Prime Minister Stephen Harper will come face to face with dozens of world leaders who scuttled Canada's chance for a seat on the UN Security Council seat when he turns his attention back to international affairs this week at the Francophonie summit.
More than half of the 53 full-member states represented at the meeting in Montreux, Switzerland will be from Africa and the Middle East.
It is widely believed that many African nations failed to support Canada earlier this month in New York because of its shift in international aid focus.
Canada removed five French-African countries from its list of priority aid recipients in favour of nations in Latin American and the Caribbean. Countries such as Niger and Burkina Faso are among the poorest in the world and ambassadors from those nations appealed for more assistance at a parliamentary committee last spring.
One retired Canadian diplomat, who asked not to be named, says Francophonie nations used to support Canada at the UN as a block.

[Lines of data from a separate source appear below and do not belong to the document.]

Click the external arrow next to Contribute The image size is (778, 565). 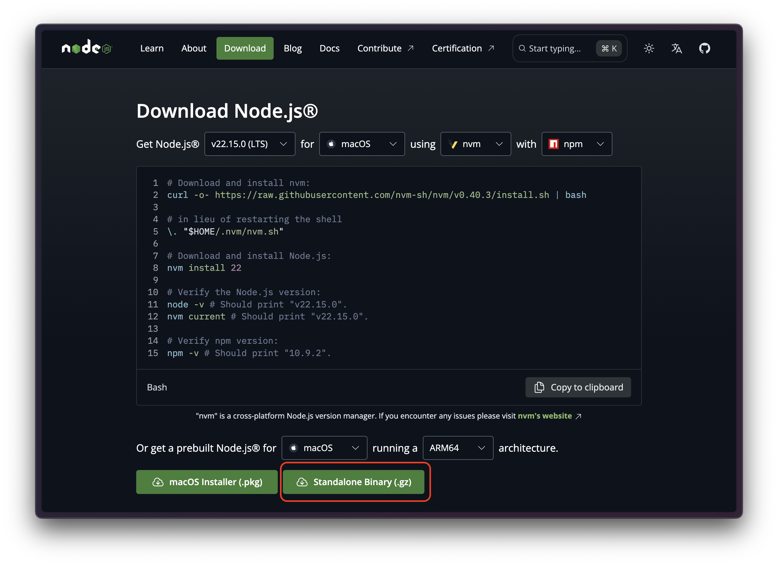click(x=411, y=48)
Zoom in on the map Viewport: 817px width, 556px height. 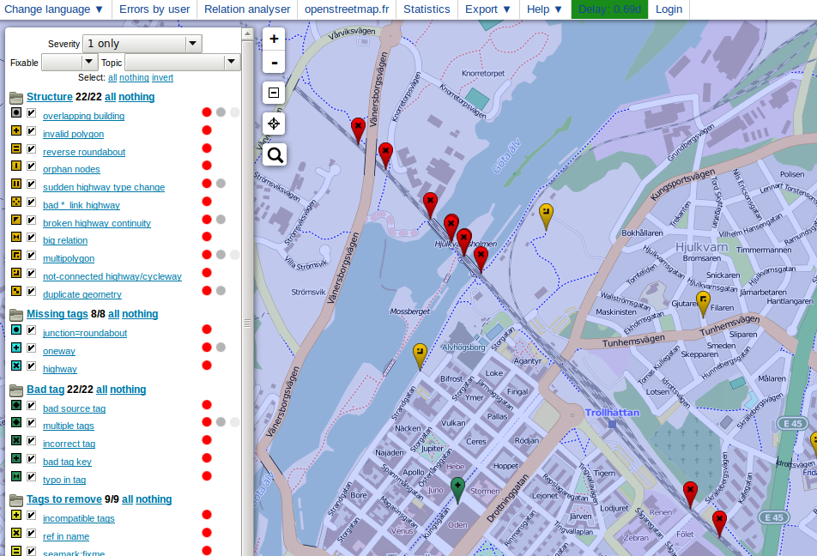coord(274,39)
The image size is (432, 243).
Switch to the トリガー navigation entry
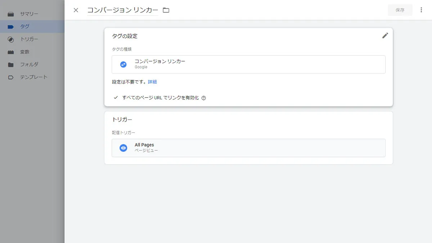tap(24, 39)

"When you belong to such an organization you also have to cultivate the friends within," said the diplomat, who had experience working with the Francophonie.
"If you meet with them only every second year for a summit, it's not sufficient. You have to deal with them on a regular basis, phone them, have meetings at the ministerial level, hopefully have at least some sort of small-sized [development]program. There are all kinds of ways of entertaining friends."
Canada remains the second-largest donor, besides France, to the Francophonie's various arms and activities, making the snub at the UN smart even more. In 2008-9, Canada spent $1.27 billion in international assistance directed towards Francophonie member and observer nations.
University of Ottawa Professor Pierre Beaudet of the School of International Development and Global Studies says Canada no longer casts a long shadow within the Francophonie as power shifts inside of Africa and assistance has been cut.
Even France, Prof. Beaudet says, has lost its influence amongst its former colonies as it struggles to find its footing on the world stage and get closer to the United States.
He points to the rising importance of China and the United States in French Africa. "Francophonie as a network, as an institution, is in deep, deep decline."
The former Canadian diplomat disagrees, saying the Francophonie plays an important role in enhancing co-operation between countries - particularly developing ones that might not be invited to other international summits.
Josée Verner, minister in charge of the Francophonie, was not available for an interview on Canada's relationship with French-speaking countries.
Liberal Francophonie critic Raymonde Folco said she hopes the African leaders don't hold back when they get time with Harper.
"What I hope will happen in [Switzerland]is that they'll meet with Mr. Harper and say something has to change here, and put pressure on him to reconsider the kind of international aid and the relationship Canada has with these other countries," Mr. Folco said.
In the midst of these bilateral issues, French President Nicolas Sarkozy will sweep into the postcard-perfect lakeside town trailing a storm of controversy from his own besieged nation. Extra security is already being brought in to anticipate protesters following Mr. Sarkozy into Switzerland.
Quebec Premier Jean Charest is also expected to bring some extra baggage with him to Montreux. Charest if facing protests in the province over a language bill that allows some French-speaking Quebeckers and immigrants to gain access to English schools if they had attended private schools in the past.
Before the summit gets going on Friday, Mr. Harper is scheduled to meet with Swiss President Doris Leuthard. The two are expected to discuss the subject of Canadians who have evaded taxes by holding private accounts in Swiss banks.
Following the Francophonie summit, the Prime Minister will travel to Ukraine for an official visit.